• Work to complete:
Answer these questions from the article below on the r/FreeLuigi community.
(a) How many members does the community have?
(b) What do the fans wear at rallies outside Mangione's court hearings?
(c) When and where is the next hearing in the federal case against Mangione?

• Text shown:

========

There are more than 38,000 members in the r/FreeLuigi community on Reddit — celebrating the 26-year-old accused murderer they affectionately call “Lulu” — but most are not exactly out and proud about their fandom.

Perhaps because they are cheering on the cold-blooded murder of United Healthcare CEO Brian Thompson, these fans — mostly girls and young women — routinely instruct each other not to engage with the press. They hide behind avatars online and N-95 masks at rallies outside Mangione’s court hearings.

I wanted to learn more about who these women really are, so I spent days scouring their Reddit threads, Instagram pages and smut websites.

“I’m embarrassed to say that I think Luigi has probably changed my life,” reads one Reddit post that’s garnered hundreds of likes. “This is what it took for me to recognize I have to be better as a person.”

“It’s like you worded my thoughts for me,” another fan responded. 

They’re discussing whether or not donations to Mangione’s defense fund are tax-deductible —nope — and how to maximize the chances of jury selection if you live in New York City. (The next hearing in the federal case against Mangione is April 18 in Manhattan.)

They share photos of the Luigi-themed T-shirts (some portraying him as a saint), sketches, cakes, embroidery and paintings they’ve created.

========

• Dataset content:
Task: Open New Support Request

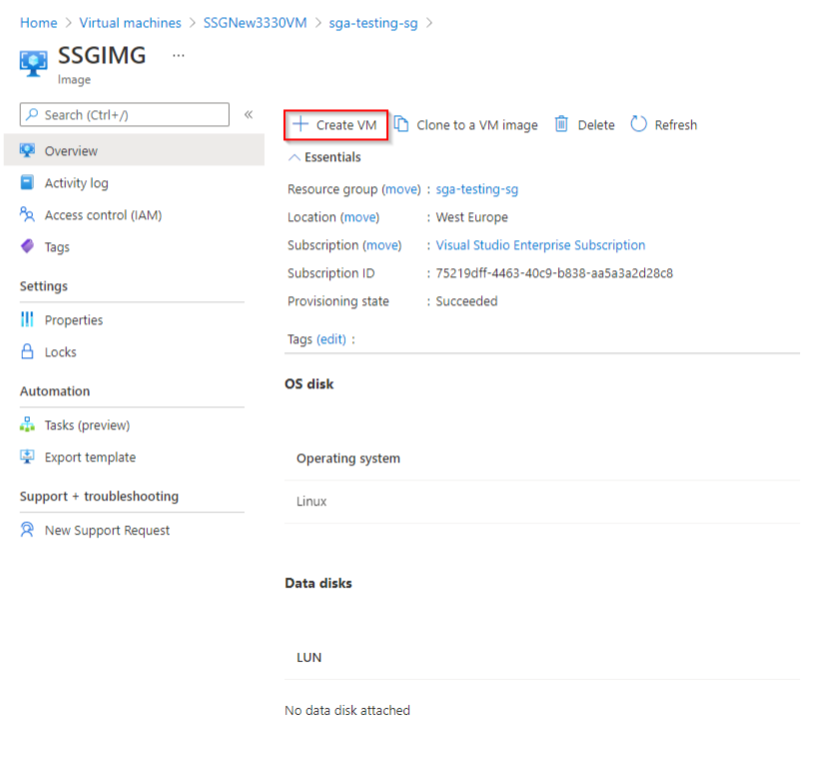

========

• Written answer:
(a) More than 38,000.
(b) N-95 masks.
(c) April 18, in Manhattan.